= TASK TO CARRY OUT =
Reproduce the listing below, replacing "GUI agent" with "interface agent" everywhere it occurs and leaving everything else unchanged.

= RECORD LIST =
***
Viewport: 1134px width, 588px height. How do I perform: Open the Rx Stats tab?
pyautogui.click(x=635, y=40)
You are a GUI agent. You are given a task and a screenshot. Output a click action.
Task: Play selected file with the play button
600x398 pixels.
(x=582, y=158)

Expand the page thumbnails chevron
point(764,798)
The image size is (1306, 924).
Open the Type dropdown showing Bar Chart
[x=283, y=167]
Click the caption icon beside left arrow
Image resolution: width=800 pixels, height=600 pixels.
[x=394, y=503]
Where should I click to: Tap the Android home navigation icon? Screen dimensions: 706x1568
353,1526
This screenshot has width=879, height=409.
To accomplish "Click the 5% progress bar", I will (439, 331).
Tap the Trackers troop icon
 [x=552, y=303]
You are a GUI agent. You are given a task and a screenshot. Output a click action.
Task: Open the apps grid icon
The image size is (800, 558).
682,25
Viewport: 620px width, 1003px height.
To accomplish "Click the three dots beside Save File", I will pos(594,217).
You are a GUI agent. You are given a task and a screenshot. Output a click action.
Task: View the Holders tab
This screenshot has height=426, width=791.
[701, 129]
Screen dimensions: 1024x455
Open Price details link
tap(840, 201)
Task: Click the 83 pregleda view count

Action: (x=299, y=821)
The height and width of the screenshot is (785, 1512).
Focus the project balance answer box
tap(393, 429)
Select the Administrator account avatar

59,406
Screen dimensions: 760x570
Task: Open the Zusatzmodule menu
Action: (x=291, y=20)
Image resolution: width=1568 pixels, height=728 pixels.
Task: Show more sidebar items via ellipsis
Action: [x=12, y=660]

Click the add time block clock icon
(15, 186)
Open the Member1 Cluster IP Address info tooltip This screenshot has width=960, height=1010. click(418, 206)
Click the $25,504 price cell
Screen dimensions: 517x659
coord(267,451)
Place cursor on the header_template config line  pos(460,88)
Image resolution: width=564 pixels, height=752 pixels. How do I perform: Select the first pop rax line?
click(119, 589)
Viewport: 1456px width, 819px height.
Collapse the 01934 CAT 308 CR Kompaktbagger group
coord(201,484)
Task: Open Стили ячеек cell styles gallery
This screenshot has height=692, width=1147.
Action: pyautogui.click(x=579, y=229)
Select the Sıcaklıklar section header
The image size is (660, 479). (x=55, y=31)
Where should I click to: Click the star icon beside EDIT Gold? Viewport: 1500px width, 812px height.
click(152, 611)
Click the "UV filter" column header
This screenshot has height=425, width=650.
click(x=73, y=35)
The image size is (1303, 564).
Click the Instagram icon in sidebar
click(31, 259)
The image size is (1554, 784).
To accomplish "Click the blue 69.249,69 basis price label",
***
= WRITTEN REPLY =
Viewport: 1134px width, 588px height. How do I perform: Open the Rx Stats tab?
pyautogui.click(x=635, y=40)
You are a interface agent. You are given a task and a screenshot. Output a click action.
Task: Play selected file with the play button
600x398 pixels.
(x=582, y=158)

Expand the page thumbnails chevron
point(764,798)
The image size is (1306, 924).
Open the Type dropdown showing Bar Chart
[x=283, y=167]
Click the caption icon beside left arrow
Image resolution: width=800 pixels, height=600 pixels.
[x=394, y=503]
Where should I click to: Tap the Android home navigation icon? Screen dimensions: 706x1568
353,1526
This screenshot has width=879, height=409.
To accomplish "Click the 5% progress bar", I will (439, 331).
Tap the Trackers troop icon
 [x=552, y=303]
You are a interface agent. You are given a task and a screenshot. Output a click action.
Task: Open the apps grid icon
The image size is (800, 558).
682,25
Viewport: 620px width, 1003px height.
To accomplish "Click the three dots beside Save File", I will pos(594,217).
You are a interface agent. You are given a task and a screenshot. Output a click action.
Task: View the Holders tab
This screenshot has height=426, width=791.
[701, 129]
Screen dimensions: 1024x455
Open Price details link
tap(840, 201)
Task: Click the 83 pregleda view count

Action: (x=299, y=821)
The height and width of the screenshot is (785, 1512).
Focus the project balance answer box
tap(393, 429)
Select the Administrator account avatar

59,406
Screen dimensions: 760x570
Task: Open the Zusatzmodule menu
Action: (x=291, y=20)
Image resolution: width=1568 pixels, height=728 pixels.
Task: Show more sidebar items via ellipsis
Action: [x=12, y=660]

Click the add time block clock icon
(15, 186)
Open the Member1 Cluster IP Address info tooltip This screenshot has width=960, height=1010. click(418, 206)
Click the $25,504 price cell
Screen dimensions: 517x659
coord(267,451)
Place cursor on the header_template config line  pos(460,88)
Image resolution: width=564 pixels, height=752 pixels. How do I perform: Select the first pop rax line?
click(119, 589)
Viewport: 1456px width, 819px height.
Collapse the 01934 CAT 308 CR Kompaktbagger group
coord(201,484)
Task: Open Стили ячеек cell styles gallery
This screenshot has height=692, width=1147.
Action: pyautogui.click(x=579, y=229)
Select the Sıcaklıklar section header
The image size is (660, 479). (x=55, y=31)
Where should I click to: Click the star icon beside EDIT Gold? Viewport: 1500px width, 812px height.
click(152, 611)
Click the "UV filter" column header
This screenshot has height=425, width=650.
click(x=73, y=35)
The image size is (1303, 564).
Click the Instagram icon in sidebar
click(31, 259)
The image size is (1554, 784).
To accomplish "Click the blue 69.249,69 basis price label",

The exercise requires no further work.